I fear that the US President, who fancies himself as media savvy, will get terribly disappointed because a true media is honest to reality and facts.

And the US media will never leave him alone as, already, they have dug up lots of dirt and can smell much more down the tunnel.

This has forced Trump’s advisers and subordinates to come up with “alternative facts” which have backfired on the Administration.

So the US President rattles against “fake news” being put out by mainstream news organizasations – the same news organizations that just about helped to create his presidency.

It’s only been about 40 days into his presidency and the media is having much more fun than he is.

Trump’s childish addiction to Twitter is also giving fodder to the media who rightly pick at every presidential posting and dutifully comment – thereby causing Trump to engage the media in a shouting match that only produces more scrutiny of him and his remarks.

He has been severely stung by information leaks and goes bonkers when he reads about “unnamed White House sources” to the extent that his staff confiscated White House employees’ cellphones – a poor reaction to a normal occurrence.

Presidents also deliberately use leaks and unnamed sources to float out an idea to gauge people’s reaction before taking a public stand.

Clearly, Trump has a lot to learn about the news media. In the meantime, he is telling his followers that the media is the enemy of the people.

Admittedly, the US media at first covered Trump looking for points of laughter rather than taking him seriously.

Yes, the US media unwittingly created Trump and they became mad after finding out that they could not control him since he did not subscribe to their decades-old protocols.

But now Trump is in office and is an unavoidable subject for the media. While he loves the media, he doesn’t appreciate the angle they take in approaching him.

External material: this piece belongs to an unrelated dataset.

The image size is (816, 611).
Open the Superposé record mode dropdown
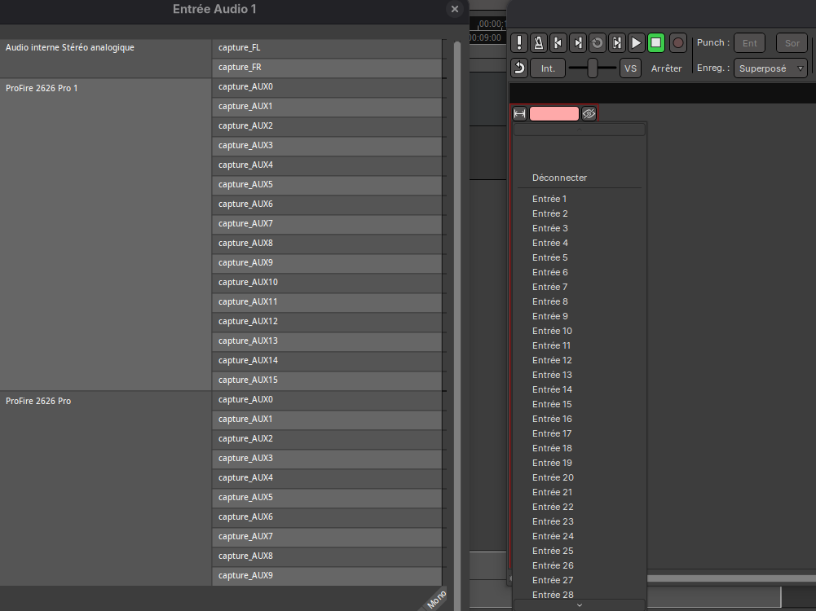770,68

Trump’s “hatred” of the media is not only bad to journalism in both the United States and other so-called democracies, it is so very bad for journalists in those parts of the world that, at least, avoided abuse of journalists because of their close or cordial relationship with the United States.

Yes, the United States did try to keep an eye on the treatment of reporters but not always.

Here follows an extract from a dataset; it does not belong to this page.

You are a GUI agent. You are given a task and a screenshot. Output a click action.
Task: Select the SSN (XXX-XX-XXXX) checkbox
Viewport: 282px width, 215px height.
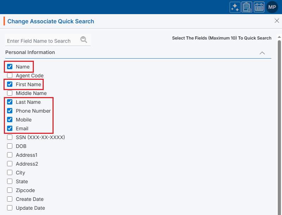(10, 137)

With a US president so hostile to the media, what happens now? Because, whether we like it or not, America’s attitude towards the media has always been one reason it has found it necessary to admonish countries that ill-treat journalists.

Laws that curtail journalists are all over Africa’s constitutions. African leaders want to control information and they always want to be portrayed positively.

Last week, Zimbabwe’s Wisdom Mudzungairi and Richard Chidza, Editor and reporter of Zimbabwe’s Newsday, were arrested “on charges of undermining or insulting the President” for having informed the nation that Mugabe had, once again, quietly made a hasty trip back to Singapore for “a medical checkup”.

Apparently, the health of an African president is classified information, especially when he commandeers national airline planes or is picked up by private jets at tax payers’ expense.

Mugabe just returned from there a couple of weeks ago, for goodness sake, and he and his family have all quietly gone back again at tax payers’ expense.

And the reporters who told the nation this alarming development about their president are under arrest for “insulting and undermining” the aged almighty.

God have mercy!

Surely, this is not fake news from the dishonesty media – like Trump says.

African leaders and dictators are today smiling because, in Trump, they have found a kindred; they have found one who believes in what they believe in: that any media that does not sing praises of its president is fake and dishonest.

Americans are lucky that their president can yelp and growl all he wants but there is only so much he can do to kill the media that is well protected by the US Constitution, the very First Amendment of which bars Congress from “abridging the freedom of speech, or of the press….”.

In most African countries, the president and his ruling party are the law and they can literally kill both the reporter and the paper with no questions asked.

They have done that so many times already and, thanks to Donald Trump, they are the happier now.